Fawn Brodie's Richard Nixon: The Shaping of His Character 8

What I noticed in my latest reading of Fawn Brodie's Richard Nixon: The Shaping of His Character was that Fawn Brodie did not criticize John F. Kennedy.  At least she hasn't in what I have read of her book thus far.

I've become somewhat accustomed to seeing snark about Kennedy in some of the books about Nixon that I have read.  After talking about Kennedy's advice to Nixon on the importance of writing a book, Stephen Ambrose said that Kennedy did not really write Profiles in Courage, and that his father pressured the Pulitzer Committee to give JFK the Pulitzer.  I read in one book about Nixon (though I forget which one) that JFK's father, Joseph Kennedy, may not have been just lucky when he managed to thrive during the Great Depression.  Don Fulsom is rather positive about JFK, noting that the mob hated him, and yet he acknowledges that JFK had mob connections at some point.  Anthony Summers goes more deeply into JFK's mob connections, even talking about how some bruisers were at polling stations pressuring people to vote for Kennedy.  Summers also tells a humorous story about when a Kennedy associate in 1960 was doing investigative work on the wild weekend parties that Nixon attended at Bebe Rebozo's home, but he decided not to pursue that line when he learned that Kennedy, too, was at the parties!  And Nixon, and also biographers about Nixon, have claimed that there were ghost votes for Kennedy in the 1960 Presidential election.
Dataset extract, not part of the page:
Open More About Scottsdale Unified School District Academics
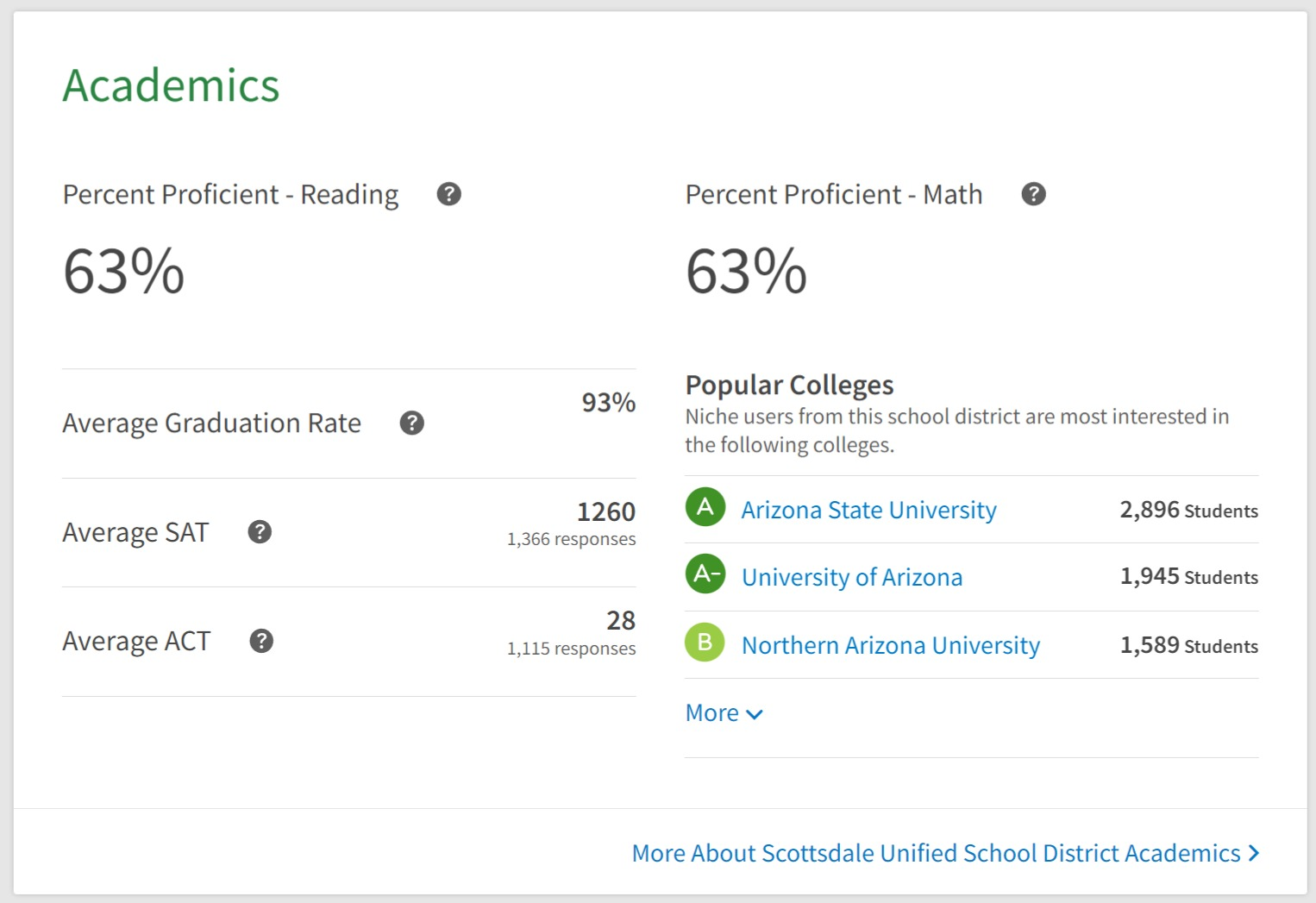 point(945,853)
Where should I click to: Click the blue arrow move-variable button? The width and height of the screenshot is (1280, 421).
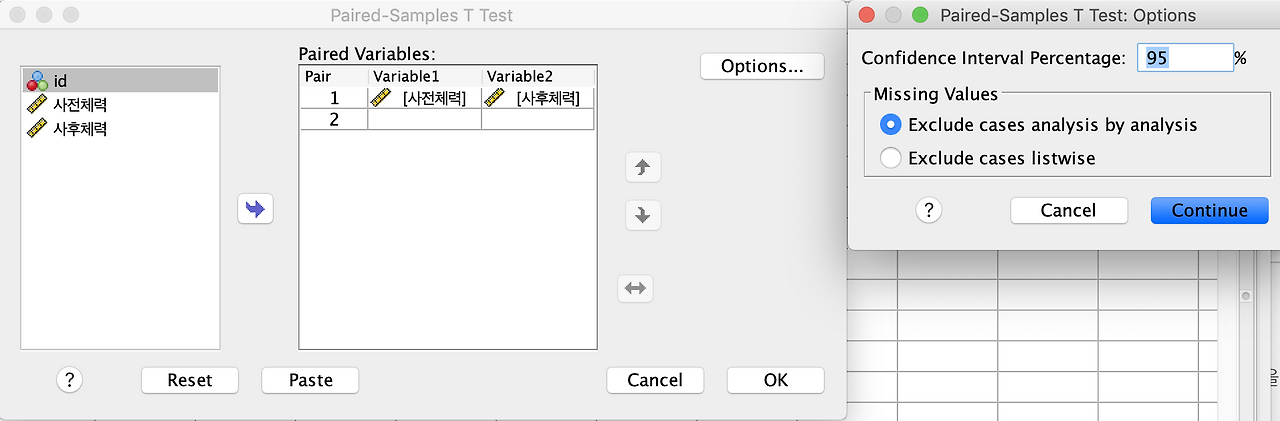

I'm reading Brodie's book, and I don't see much of that.  She acknowledges that JFK was a womanizer, but I suppose that this was such common knowledge by the time that she wrote the book that she decided not to omit it.  But she appears to take for granted that Kennedy wrote Profiles in Courage.  She says that Joseph Kennedy luckily dodged the negative consequences of the Great Depression.  While Nixon charged that candidate Kennedy was briefed about the U.S. Government's plots against Fidel Castro, and that Kennedy was really low when Kennedy was publicly accusing the Eisenhower Administration of doing nothing against Castro, Brodie seems to think that Kennedy had not been told about the U.S. Government's plots.  Overall, she portrays Kennedy as a witty person who came across as more authentic than Nixon did.  As far as negatives go, she says that Nixon was healthier than Kennedy because of Kennedy's bad back, and that Nixon was a better orator, even though Kennedy improved by the time he got to the first debate.  But I don't see the snark about Kennedy that I saw in many of the other books about Nixon that I read.

Why didn't Brodie share much dirt on Kennedy?  Anthony Summers wrote an anti-Nixon book, and he didn't shy away from that!  Brodie talks about how Kennedy drove women wild.  Could she have had a crush on the late President Kennedy?  I don't know.